Bitcoin (BTC) traded under pressure on Friday as options worth billions of dollars expired and some traders took bearish bets on the cryptocurrency's Ethereum-based wrapped version, WBTC.
The leading cryptocurrency by market value slipped by 1% to $27,546 during European hours having failed to keep gains above $29,000 on Thursday, CoinDesk data show. At 08:00 UTC, Deribit, the world's largest crypto options exchange by trading volumes and open interest, settled bitcoin options worth over $4 billion.
"The current price drop is more likely to be the impact of delivery and settlements and market makers selling their spot and contracts to maintain a delta neutral [market-neutral] book," Griffin Ardern, a volatility trader from crypto asset management firm Blofin told CoinDesk.

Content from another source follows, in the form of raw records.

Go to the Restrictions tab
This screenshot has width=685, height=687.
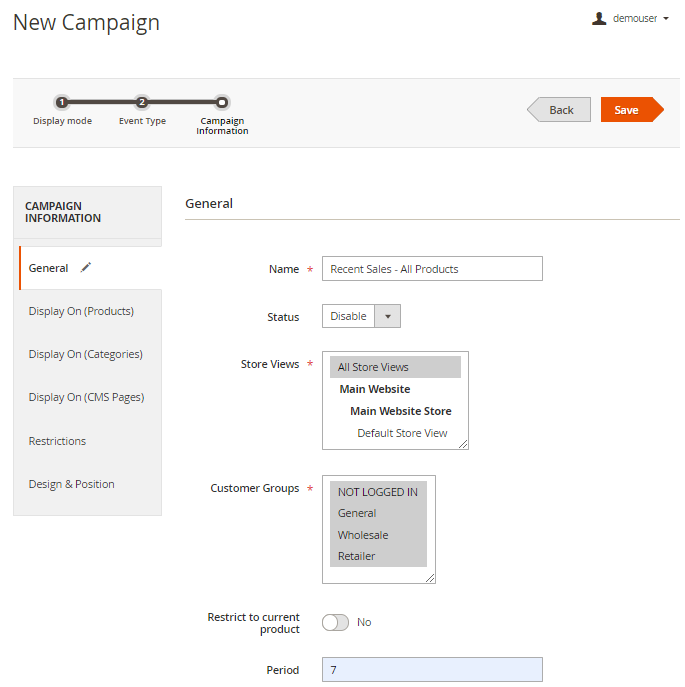pos(57,441)
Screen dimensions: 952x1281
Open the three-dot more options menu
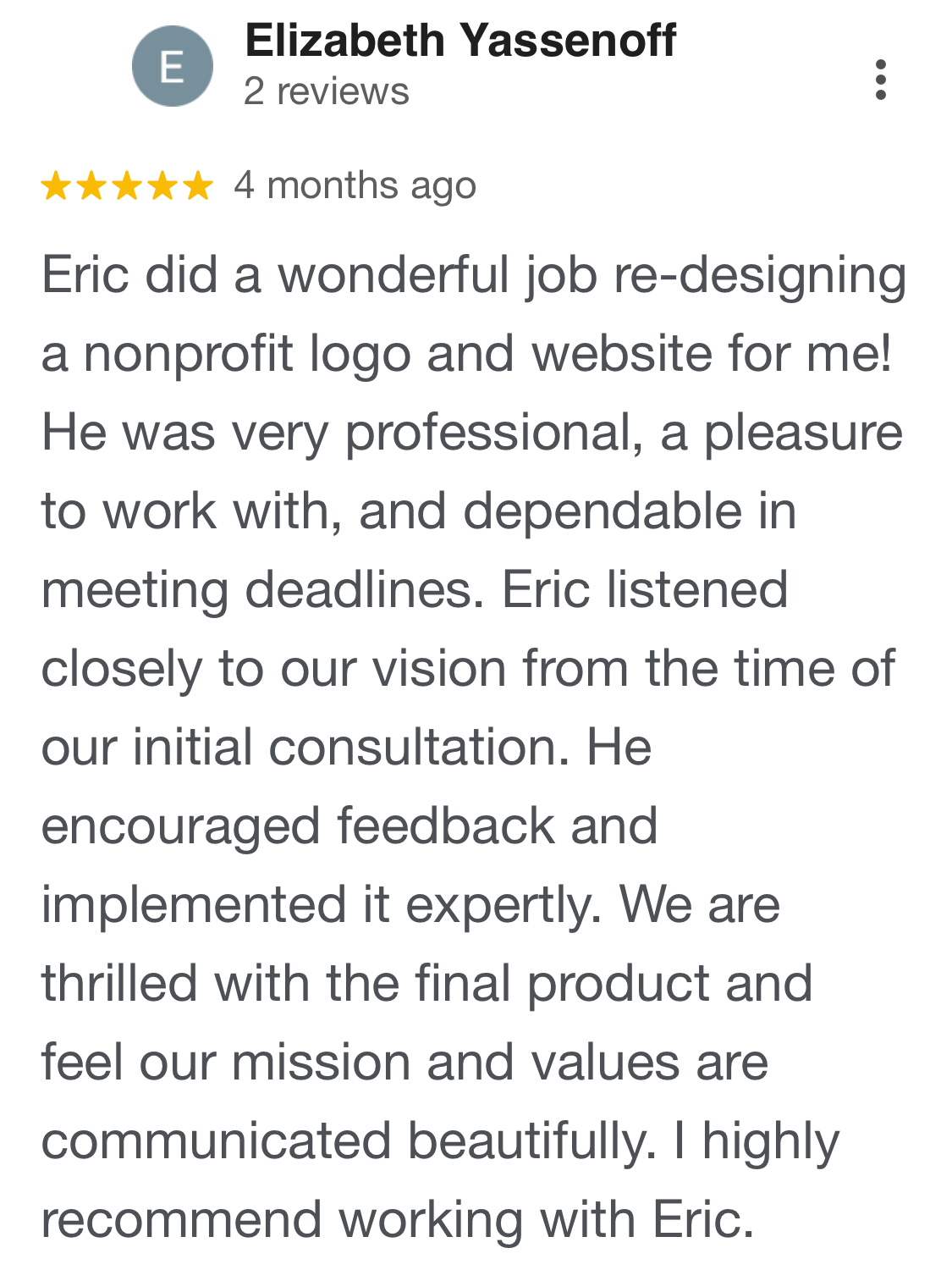[880, 80]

Market makers provide liquidity by creating buy and sell orders, and earn money through the bid-ask spread while maintaining a direction-neutral exposure. They are always on the opposite side of investors and often trade the underlying cryptocurrency in the spot market or buy or sell perpetual futures to balance their bullish/bearish exposure in the options market.

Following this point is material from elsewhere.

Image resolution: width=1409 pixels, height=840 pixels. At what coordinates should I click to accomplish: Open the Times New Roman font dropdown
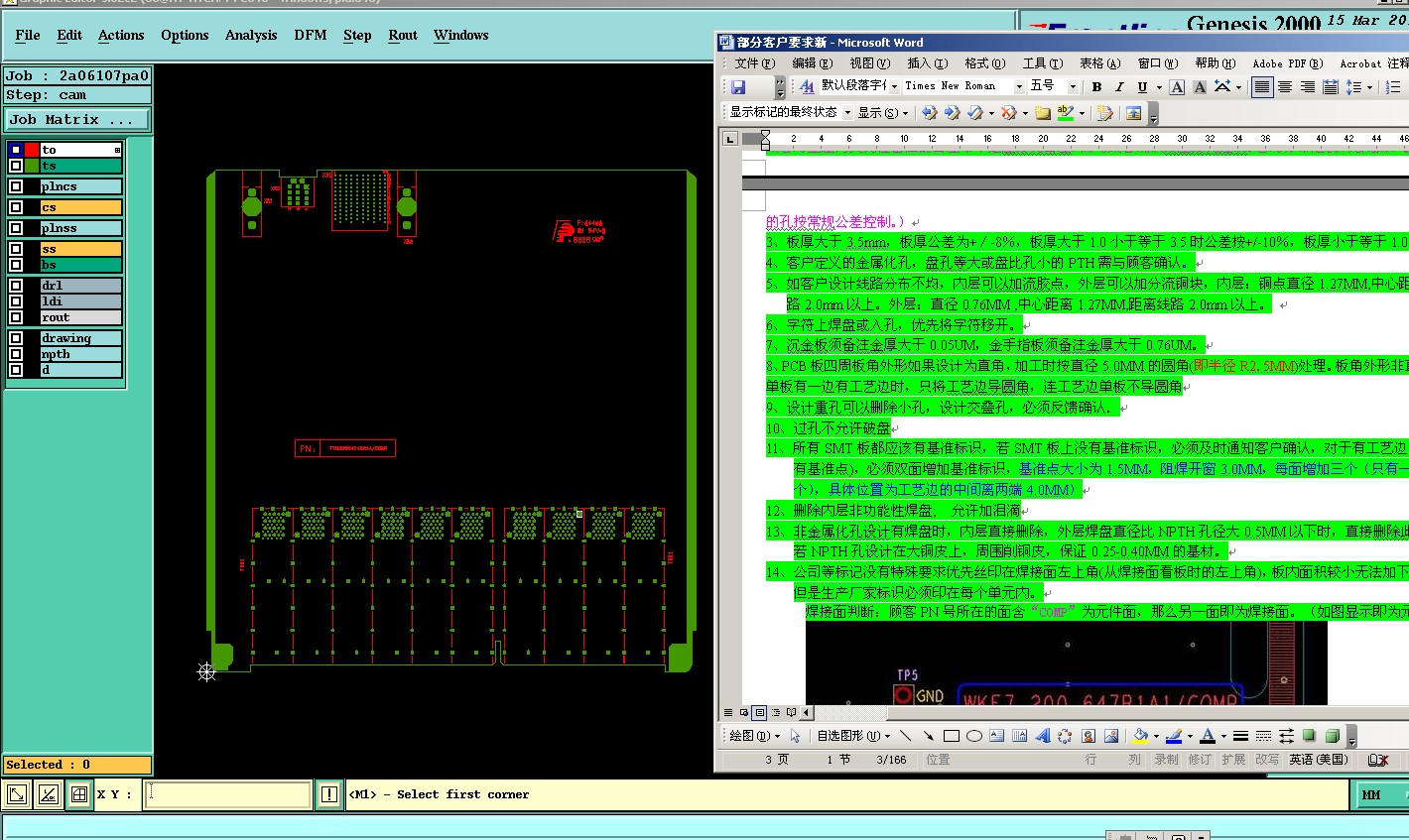point(1018,87)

Circumstantial evidence validates Ardern's argument: Bitcoin dropped to $27,546 from $28,100 in the hour before 08:00 UTC. Deribit settled quarterly contracts at 08:00 UTC.
The chart tweeted by pseudonymous analyst @52kskew shows the cumulative volume delta (CVD) in the Deribit-based perpetual futures market fell sharply into the negative before the settlement time. A positive and rising CVD means more buyers are in action, while a negative CVD implies sellers are aggressive.
Borrowed short?
The sale of borrowed WBTC, or shorting, may have played a supporting role in driving prices lower. WBTC is the largest wrapped version of bitcoin on Ethereum, the largest smart contract blockchain, and can be swapped on a 1:1 basis for BTC.

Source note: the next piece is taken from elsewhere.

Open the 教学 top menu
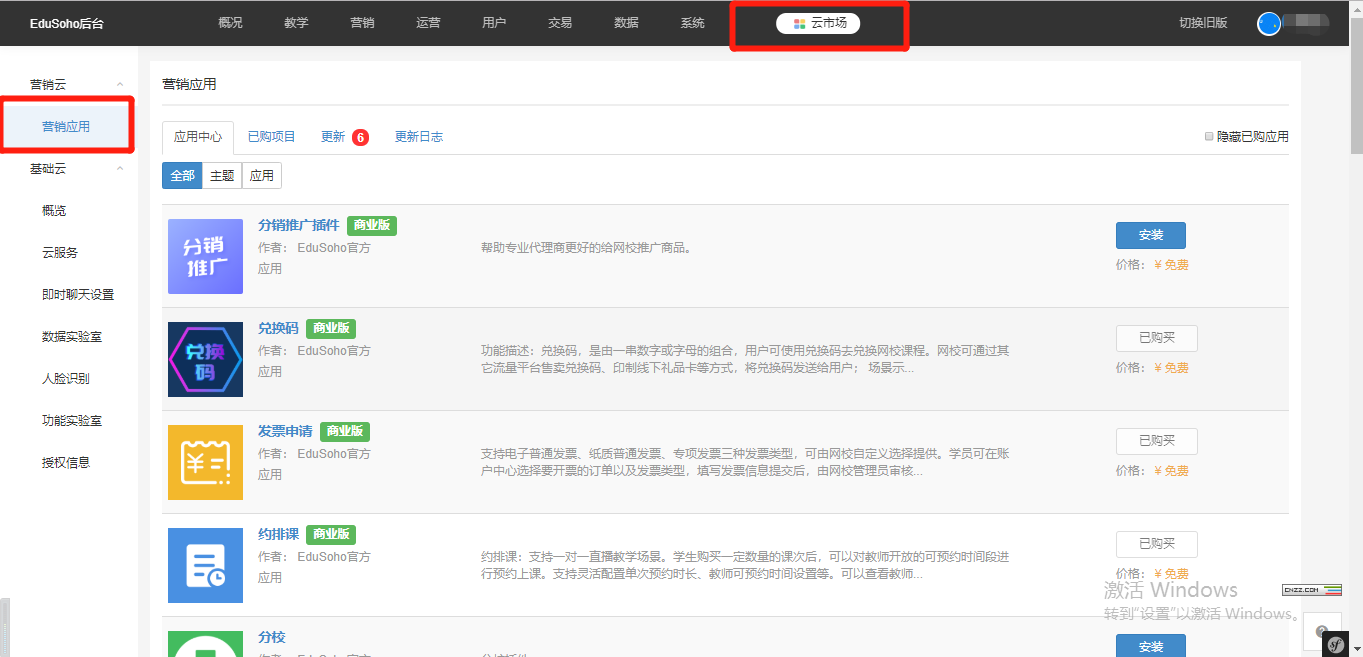1363x657 pixels. [296, 23]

The number of WBTC borrowed from the dominant decentralized lending protocol Aave rose to 3,220 BTC, a 29% increase in two weeks, according to data tracked by Swiss-based blockchain analytics firm Santiment.
Traders often express their bearish view on bitcoin by shorting WBTC tokens borrowed from DeFi platforms like Aave.
"Currently, we are seeing cautious borrowing of WBTC at this price range, nothing too insane yet, but it looks like folks have started to short," Santiment said in a market update.
The recent peaks in total WBTC borrowed from Aave have marked price bottoms in bitcoin.
"Seems like the shorters on AAVE have a nice track record of being blown up. So far, the highest spikes in total borrowed WBTC saw them marked the local bottoms," Santiment noted.